Флот, конечно, приобретен не был, но были затрачены и украдены многие миллионы. Это одна между многими другими из историй безобразнейшего хищения казенных денег. *
14 и 15 мая произошел несчастнейший цусимский бой и вся наша эскадра была похоронена в японских водах. Это был последний удар той несчастной затеи, которая привела нас к японской войне.
После этого поражения у всех явилось сознание, что необходимо покончить войну миром и это течение так сильно начало проявляться, что дошло, наконец, и до трона.
Его Императорское Величество начал склоняться к мысли о примирении.
В течение всей кампании я несколько раз пытался повлиять в смысле прекращения войны, не ожидая от продолжения ее никаких для нас выгод. Но все мои попытки ни к каким результатам не приводили.
Но благодаря этим попыткам Его Величество знал, как я был против того, чтобы начинать эту войну, принесшую нам такие несчастья, так и в течение войны стремился, - и не скрывал моих мыслей перед Его Величеством, - не доводить войну до крайности и покончить скорее дело миром; так как я был {349} уверен, что чем раньше мы пойдем на мирные переговоры, тем лучшие результаты нами будут достигнуты.
После Цусимского боя генерал-адмирал Великий Князь Алексей Александрович и морской министр Авелан просили Государя их уволить. Этот поступок Великого Князя и Авелана был в высокой степени благородный. Они высказались в том смысле, что раз флот потерпел такое крушение - лица, стоявшие во главе флота, не могут более оставаться в том же положении.
Еще до Цусимского боя вместо адмирала Макарова, начальником нашей дальневосточной эскадры, т.е. начальником нескольких судов, оставшихся во Владивостоке, был назначен адмирал Бирилев. После Цусимского поражения, очевидно Бирилеву нечего было делать на Дальнем Востоке и поэтому не успел он туда приехать, как вернулся обратно и был назначен морским министром.

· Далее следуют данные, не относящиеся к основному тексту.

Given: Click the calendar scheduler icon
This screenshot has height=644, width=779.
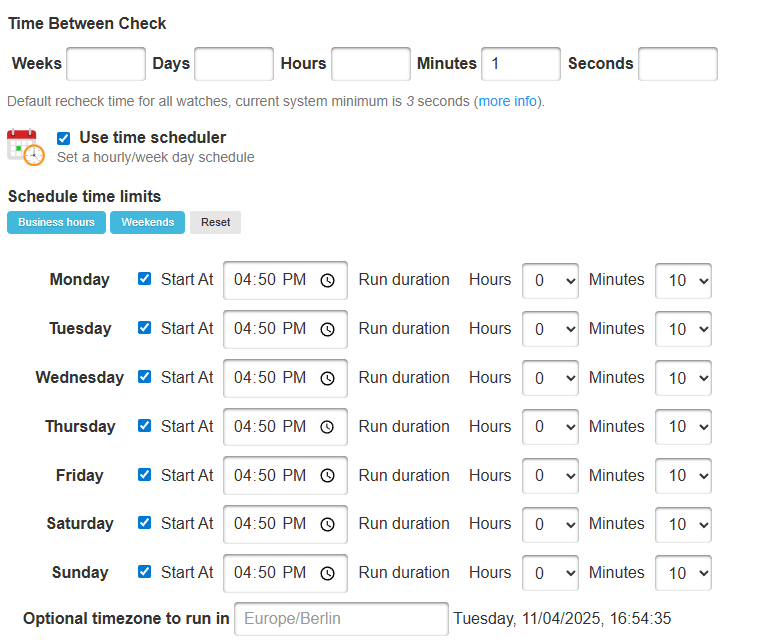Looking at the screenshot, I should pos(26,147).
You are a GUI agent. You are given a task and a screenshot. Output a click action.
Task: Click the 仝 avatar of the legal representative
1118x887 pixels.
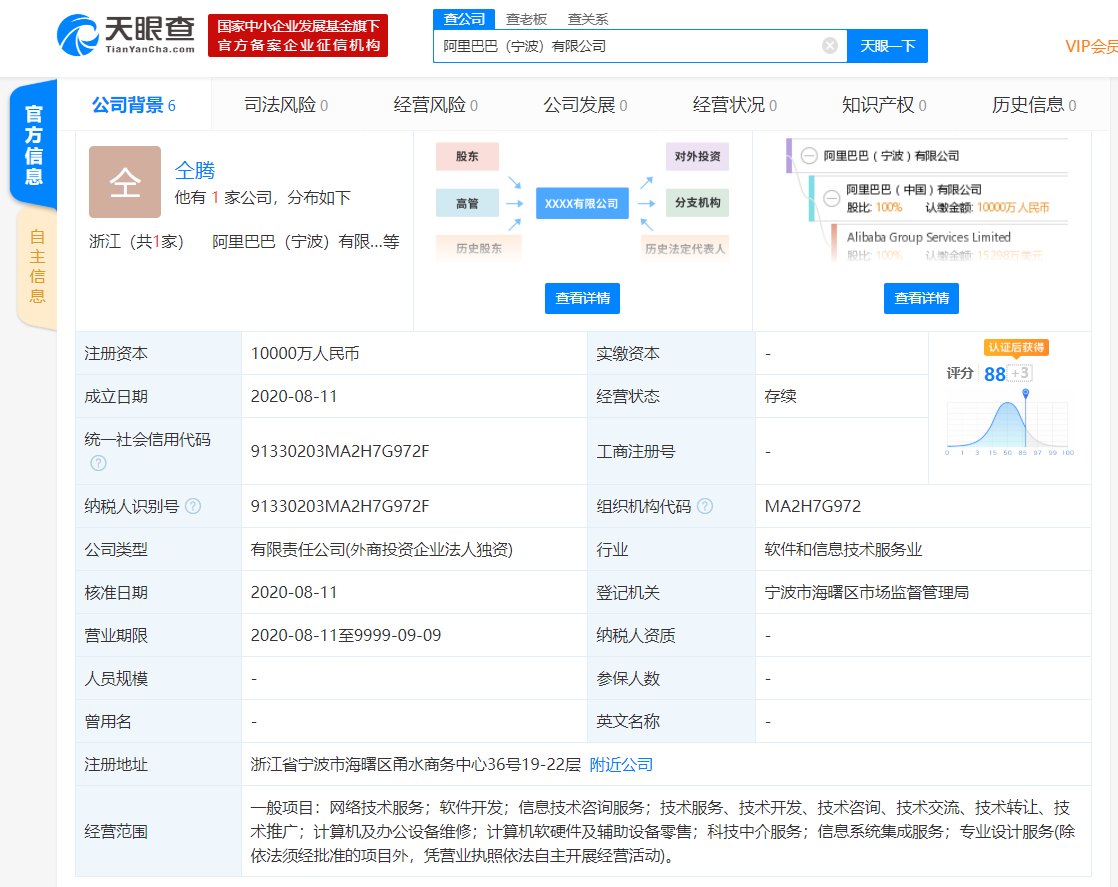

Бирилев был морским министром в моем министерстве после 17-го октября 1905 года, затем был министром в министерстве Горемыкина и в министерстве Столыпина.
По мере наших военных неудач смута и революционное течение в России все более и более увеличивались; вследствие этого, 21 мая петербургский генерал-губернатор Трепов был назначен товарищем министра внутренних дел и ему были даны особые полномочия по заведыванию полицией. В сущности Трепов сделался, - впрочем он и ранее был, - негласным диктатором.
Почтеннейший министр внутренних дел Булыгин являлся лишь ширмой; он занимался всеми спокойными делами, а все неспокойные дела находились в полном произвольном распоряжении генерала Трепова, а так как в то время вся Россия была в неспокойном, состоянии, то из этого очевидно, что роль министра внутренних дел Булыгина была совершенно стушевана.